╭─ 抜粋

Mintestサーバーを停止する場合は、次のコマンドを実行する。

sudo systemctl stop minetest.service
sudo systemctl status minetest.service

実行結果

○ minetest.service - Minetest Server
     Loaded: loaded (/etc/systemd/system/minetest.service; enabled; vendor preset: enabled)
     Active: inactive (dead) since Tue 2023-08-01 00:42:30 JST; 1s ago
    Process: 23373 ExecStart=/usr/bin/minetest --server --config /home/workuser1/minetest.conf (code=exited, status=0/SUCCESS)
   Main PID: 23373 (code=exited, status=0/SUCCESS)
        CPU: 3.211s

Aug 01 00:29:51 virtualserver01 minetest[23373]: 2023-08-01 00:29:51: ACTION[Main]: World at [/home/workuser1/.minetest/worlds/world]
Aug 01 00:29:51 virtualserver01 minetest[23373]: 2023-08-01 00:29:51: ACTION[Main]: Server for gameid="minetest" listening on 0.0.0>
Aug 01 00:38:51 virtualserver01 minetest[23373]: 2023-08-01 00:38:51: ACTION[Server]: user1 [36.240.248.57] joins game. List of pla>
Aug 01 00:38:55 virtualserver01 minetest[23373]: 2023-08-01 00:38:55: ACTION[Server]: user1 leaves game. List of players:
Aug 01 00:42:30 virtualserver01 systemd[1]: Stopping Minetest Server...
Aug 01 00:42:30 virtualserver01 minetest[23373]: 2023-08-01 00:42:30: [Main]: INFO: signal_handler(): got SIGTERM, shutting down.

╰─

作業指示:
- a) Minetestサーバー停止の抜粋で、実行結果に示されたCPUの値を答えよ。
- b) Minetestサーバー停止の抜粋のうち、「Mintestサーバーを停止する場合は、次のコマンドを実行する。」から「vendor preset: enabled)」までを、両端の語句も含めて一字一句そのまま繰り返せ。
- c) Minetestサーバー停止の抜粋を、最後に示された行の次から書き継げ。

╭─ 提供データ

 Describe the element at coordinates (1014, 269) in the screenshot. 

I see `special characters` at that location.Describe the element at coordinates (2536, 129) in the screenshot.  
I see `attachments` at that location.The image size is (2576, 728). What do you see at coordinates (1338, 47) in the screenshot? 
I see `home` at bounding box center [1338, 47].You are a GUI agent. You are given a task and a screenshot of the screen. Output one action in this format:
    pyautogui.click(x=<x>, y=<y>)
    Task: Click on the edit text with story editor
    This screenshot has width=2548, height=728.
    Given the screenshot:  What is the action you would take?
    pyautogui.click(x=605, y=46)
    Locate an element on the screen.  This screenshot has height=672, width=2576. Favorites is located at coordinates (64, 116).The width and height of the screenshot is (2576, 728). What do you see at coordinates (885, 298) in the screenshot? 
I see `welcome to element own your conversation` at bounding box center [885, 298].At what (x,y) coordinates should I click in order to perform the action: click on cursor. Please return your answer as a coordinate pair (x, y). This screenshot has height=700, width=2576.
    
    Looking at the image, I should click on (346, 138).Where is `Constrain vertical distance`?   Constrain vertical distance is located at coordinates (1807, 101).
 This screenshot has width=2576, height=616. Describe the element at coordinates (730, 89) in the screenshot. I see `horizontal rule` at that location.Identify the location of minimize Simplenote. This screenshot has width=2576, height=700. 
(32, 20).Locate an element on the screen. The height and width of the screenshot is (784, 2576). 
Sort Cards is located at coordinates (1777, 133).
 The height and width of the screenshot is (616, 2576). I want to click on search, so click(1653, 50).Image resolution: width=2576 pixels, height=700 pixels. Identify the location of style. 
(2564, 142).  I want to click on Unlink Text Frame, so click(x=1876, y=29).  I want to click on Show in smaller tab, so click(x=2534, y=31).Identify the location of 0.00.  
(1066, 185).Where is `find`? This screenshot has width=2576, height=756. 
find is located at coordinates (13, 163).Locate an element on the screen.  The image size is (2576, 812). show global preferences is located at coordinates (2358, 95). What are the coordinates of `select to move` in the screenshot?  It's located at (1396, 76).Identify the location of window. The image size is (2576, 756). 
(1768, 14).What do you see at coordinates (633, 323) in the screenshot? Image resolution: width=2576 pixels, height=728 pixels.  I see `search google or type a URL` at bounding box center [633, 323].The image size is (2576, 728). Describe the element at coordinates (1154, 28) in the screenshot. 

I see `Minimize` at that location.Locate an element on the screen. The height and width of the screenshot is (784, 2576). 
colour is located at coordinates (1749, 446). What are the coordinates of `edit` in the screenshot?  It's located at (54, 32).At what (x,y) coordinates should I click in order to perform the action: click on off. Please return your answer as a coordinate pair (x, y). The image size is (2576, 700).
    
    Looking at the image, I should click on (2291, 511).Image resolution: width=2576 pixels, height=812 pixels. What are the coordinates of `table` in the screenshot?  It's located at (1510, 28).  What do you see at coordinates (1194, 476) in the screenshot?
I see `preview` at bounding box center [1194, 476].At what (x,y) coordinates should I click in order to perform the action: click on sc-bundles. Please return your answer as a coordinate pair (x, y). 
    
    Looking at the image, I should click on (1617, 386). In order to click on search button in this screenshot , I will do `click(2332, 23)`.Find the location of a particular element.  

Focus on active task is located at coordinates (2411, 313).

╰─

回答一覧:
- a) 3.211s

- b)
Mintestサーバーを停止する場合は、次のコマンドを実行する。

sudo systemctl stop minetest.service
sudo systemctl status minetest.service

実行結果

○ minetest.service - Minetest Server
     Loaded: loaded (/etc/systemd/system/minetest.service; enabled; vendor preset: enabled)

- c)
Aug 01 00:42:30 virtualserver01 minetest[23373]: 2023-08-01 00:42:30: ACTION[Main]: Server: Shutting down
Aug 01 00:42:30 virtualserver01 systemd[1]: minetest.service: Deactivated successfully.
Aug 01 00:42:30 virtualserver01 systemd[1]: Stopped Minetest Server.
Aug 01 00:42:30 virtualserver01 systemd[1]: minetest.service: Consumed 3.211s CPU time.

qキーを押すことで、再びコマンドを実行できるようになる。

systemctlによるMinetestサーバーの停止

Mintestサーバーを再起動する場合は、次のコマンドを実行する。

sudo systemctl restart minetest.service

次は、modsの読み込みなど

Linux(Ubuntu 22.04)環境の仮想サーバーで、Minetestをインストールし、初期状態で無効化されている機能を有効化する「カスタムコンフィグファイル」と「systemctlコマンドによる自動起動や起動、停止、再起動の制御」についてまとめた。
次回は、ボクセル型ゲームではお馴染みの「mods」の追加方法についてまとめる。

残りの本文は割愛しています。